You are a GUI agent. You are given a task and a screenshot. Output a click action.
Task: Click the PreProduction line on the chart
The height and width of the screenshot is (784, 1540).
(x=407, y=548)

=-=-=-=-=

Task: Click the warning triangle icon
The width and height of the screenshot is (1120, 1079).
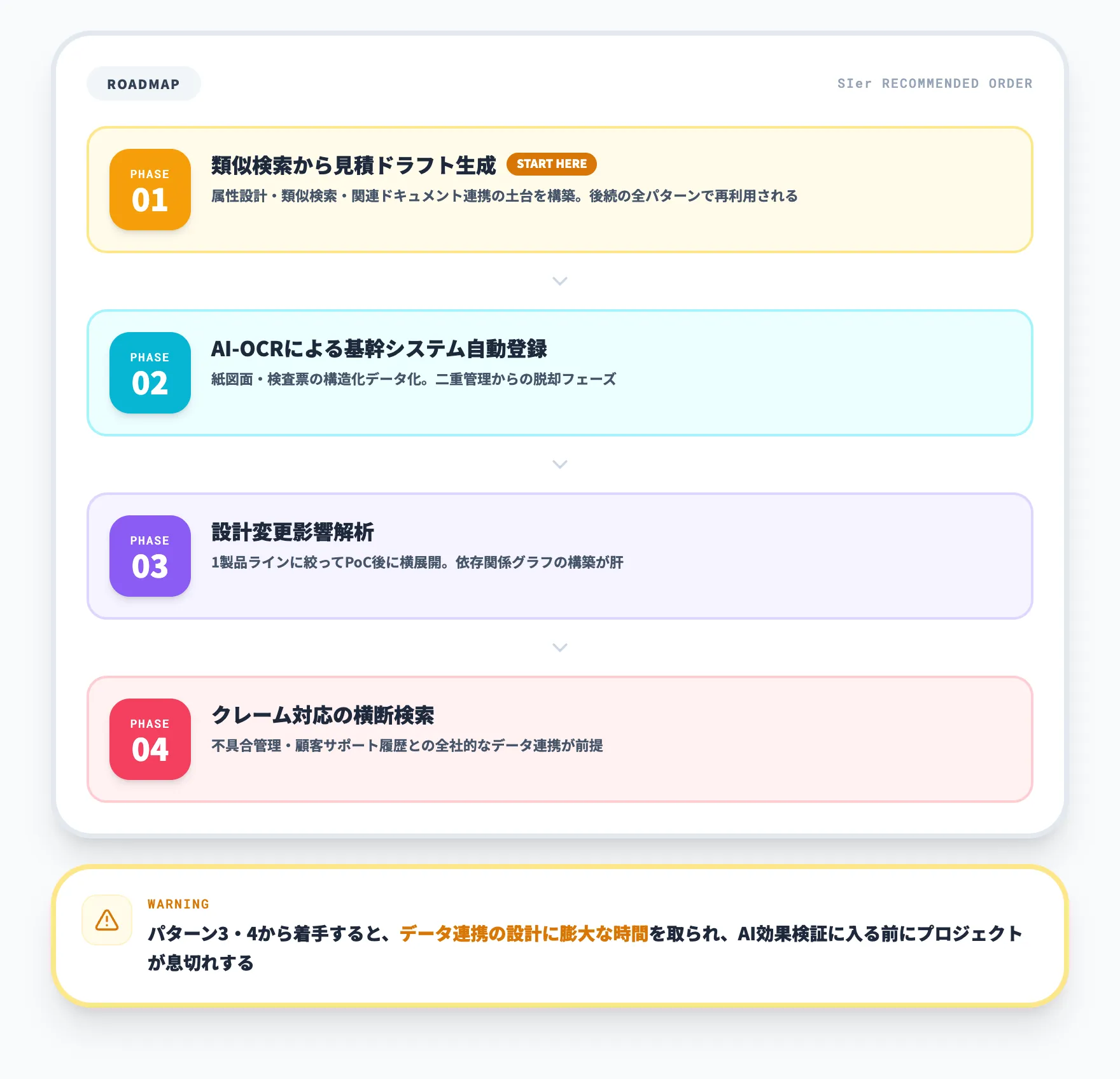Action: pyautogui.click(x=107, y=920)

=-=-=-=-=

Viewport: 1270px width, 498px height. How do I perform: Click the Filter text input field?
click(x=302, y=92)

=-=-=-=-=

Work to be completed:
Rename "PreProduction" to "Staging" in the lines from the line with "You are a GUI" through the line with "(x=407, y=548)". Return only those lines, with nothing else changed.

Solution to this problem:
You are a GUI agent. You are given a task and a screenshot. Output a click action.
Task: Click the Staging line on the chart
The height and width of the screenshot is (784, 1540).
(x=407, y=548)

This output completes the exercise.